*Pixel coordinate grounding data:*
┏━━

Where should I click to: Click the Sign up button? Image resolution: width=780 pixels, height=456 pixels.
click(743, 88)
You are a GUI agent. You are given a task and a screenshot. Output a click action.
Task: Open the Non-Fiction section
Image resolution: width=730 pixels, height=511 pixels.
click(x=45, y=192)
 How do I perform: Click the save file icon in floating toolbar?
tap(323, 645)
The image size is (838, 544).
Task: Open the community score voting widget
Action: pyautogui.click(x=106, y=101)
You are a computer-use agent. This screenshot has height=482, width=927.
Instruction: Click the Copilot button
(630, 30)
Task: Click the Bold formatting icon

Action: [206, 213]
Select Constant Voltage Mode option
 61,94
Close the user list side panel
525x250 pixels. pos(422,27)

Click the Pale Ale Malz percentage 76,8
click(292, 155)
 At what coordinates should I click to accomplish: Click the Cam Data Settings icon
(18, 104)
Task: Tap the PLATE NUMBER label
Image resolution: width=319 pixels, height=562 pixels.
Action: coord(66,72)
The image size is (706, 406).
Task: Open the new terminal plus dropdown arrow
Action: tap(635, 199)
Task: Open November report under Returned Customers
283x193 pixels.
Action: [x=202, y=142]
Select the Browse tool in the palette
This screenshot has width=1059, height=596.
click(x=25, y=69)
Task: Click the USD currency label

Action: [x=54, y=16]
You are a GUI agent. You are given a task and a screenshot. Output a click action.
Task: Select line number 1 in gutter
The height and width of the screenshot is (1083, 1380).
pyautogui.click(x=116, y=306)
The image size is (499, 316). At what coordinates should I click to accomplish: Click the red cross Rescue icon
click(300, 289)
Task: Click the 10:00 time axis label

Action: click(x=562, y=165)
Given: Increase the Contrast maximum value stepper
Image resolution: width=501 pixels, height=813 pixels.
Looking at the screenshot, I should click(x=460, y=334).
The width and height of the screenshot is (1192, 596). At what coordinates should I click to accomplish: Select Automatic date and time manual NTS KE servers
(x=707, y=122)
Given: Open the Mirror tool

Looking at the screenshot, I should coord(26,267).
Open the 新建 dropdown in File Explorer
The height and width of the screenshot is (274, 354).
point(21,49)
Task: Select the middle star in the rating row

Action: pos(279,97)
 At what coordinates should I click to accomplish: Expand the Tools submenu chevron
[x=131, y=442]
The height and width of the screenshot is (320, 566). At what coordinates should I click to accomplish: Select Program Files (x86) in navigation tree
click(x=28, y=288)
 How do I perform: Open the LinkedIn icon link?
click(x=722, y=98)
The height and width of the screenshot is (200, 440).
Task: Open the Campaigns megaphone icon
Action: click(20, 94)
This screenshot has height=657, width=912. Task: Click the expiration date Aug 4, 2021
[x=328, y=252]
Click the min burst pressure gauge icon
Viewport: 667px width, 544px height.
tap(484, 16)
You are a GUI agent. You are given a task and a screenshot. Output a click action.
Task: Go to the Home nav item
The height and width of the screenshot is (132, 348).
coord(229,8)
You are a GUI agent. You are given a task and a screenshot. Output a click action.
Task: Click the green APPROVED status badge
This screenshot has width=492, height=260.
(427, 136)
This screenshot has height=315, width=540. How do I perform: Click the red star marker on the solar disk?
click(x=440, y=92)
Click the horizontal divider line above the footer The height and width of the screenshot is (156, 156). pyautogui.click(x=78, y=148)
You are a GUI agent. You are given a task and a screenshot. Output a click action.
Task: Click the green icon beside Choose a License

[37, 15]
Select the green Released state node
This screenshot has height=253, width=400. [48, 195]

┗━━

*TASK REQUIREMENTS:* Every record must be repeated precisely and in full.

*SOLUTION FOR THIS TASK:*
Where should I click to: Click the Sign up button? Image resolution: width=780 pixels, height=456 pixels.
click(743, 88)
You are a GUI agent. You are given a task and a screenshot. Output a click action.
Task: Open the Non-Fiction section
Image resolution: width=730 pixels, height=511 pixels.
click(x=45, y=192)
 How do I perform: Click the save file icon in floating toolbar?
tap(323, 645)
The image size is (838, 544).
Task: Open the community score voting widget
Action: pyautogui.click(x=106, y=101)
You are a computer-use agent. This screenshot has height=482, width=927.
Instruction: Click the Copilot button
(630, 30)
Task: Click the Bold formatting icon

Action: [206, 213]
Select Constant Voltage Mode option
 61,94
Close the user list side panel
525x250 pixels. pos(422,27)

Click the Pale Ale Malz percentage 76,8
click(292, 155)
 At what coordinates should I click to accomplish: Click the Cam Data Settings icon
(18, 104)
Task: Tap the PLATE NUMBER label
Image resolution: width=319 pixels, height=562 pixels.
Action: coord(66,72)
The image size is (706, 406).
Task: Open the new terminal plus dropdown arrow
Action: tap(635, 199)
Task: Open November report under Returned Customers
283x193 pixels.
Action: [x=202, y=142]
Select the Browse tool in the palette
This screenshot has width=1059, height=596.
click(x=25, y=69)
Task: Click the USD currency label

Action: [x=54, y=16]
You are a GUI agent. You are given a task and a screenshot. Output a click action.
Task: Select line number 1 in gutter
The height and width of the screenshot is (1083, 1380).
pyautogui.click(x=116, y=306)
The image size is (499, 316). At what coordinates should I click to accomplish: Click the red cross Rescue icon
click(300, 289)
Task: Click the 10:00 time axis label

Action: click(x=562, y=165)
Given: Increase the Contrast maximum value stepper
Image resolution: width=501 pixels, height=813 pixels.
Looking at the screenshot, I should click(x=460, y=334).
The width and height of the screenshot is (1192, 596). At what coordinates should I click to accomplish: Select Automatic date and time manual NTS KE servers
(x=707, y=122)
Given: Open the Mirror tool

Looking at the screenshot, I should coord(26,267).
Open the 新建 dropdown in File Explorer
The height and width of the screenshot is (274, 354).
point(21,49)
Task: Select the middle star in the rating row

Action: pos(279,97)
 At what coordinates should I click to accomplish: Expand the Tools submenu chevron
[x=131, y=442]
The height and width of the screenshot is (320, 566). At what coordinates should I click to accomplish: Select Program Files (x86) in navigation tree
click(x=28, y=288)
 How do I perform: Open the LinkedIn icon link?
click(x=722, y=98)
The height and width of the screenshot is (200, 440).
Task: Open the Campaigns megaphone icon
Action: click(20, 94)
This screenshot has height=657, width=912. Task: Click the expiration date Aug 4, 2021
[x=328, y=252]
Click the min burst pressure gauge icon
Viewport: 667px width, 544px height.
tap(484, 16)
You are a GUI agent. You are given a task and a screenshot. Output a click action.
Task: Go to the Home nav item
The height and width of the screenshot is (132, 348).
coord(229,8)
You are a GUI agent. You are given a task and a screenshot. Output a click action.
Task: Click the green APPROVED status badge
This screenshot has width=492, height=260.
(427, 136)
This screenshot has height=315, width=540. How do I perform: Click the red star marker on the solar disk?
click(x=440, y=92)
Click the horizontal divider line above the footer The height and width of the screenshot is (156, 156). pyautogui.click(x=78, y=148)
You are a GUI agent. You are given a task and a screenshot. Output a click action.
Task: Click the green icon beside Choose a License

[37, 15]
Select the green Released state node
This screenshot has height=253, width=400. [48, 195]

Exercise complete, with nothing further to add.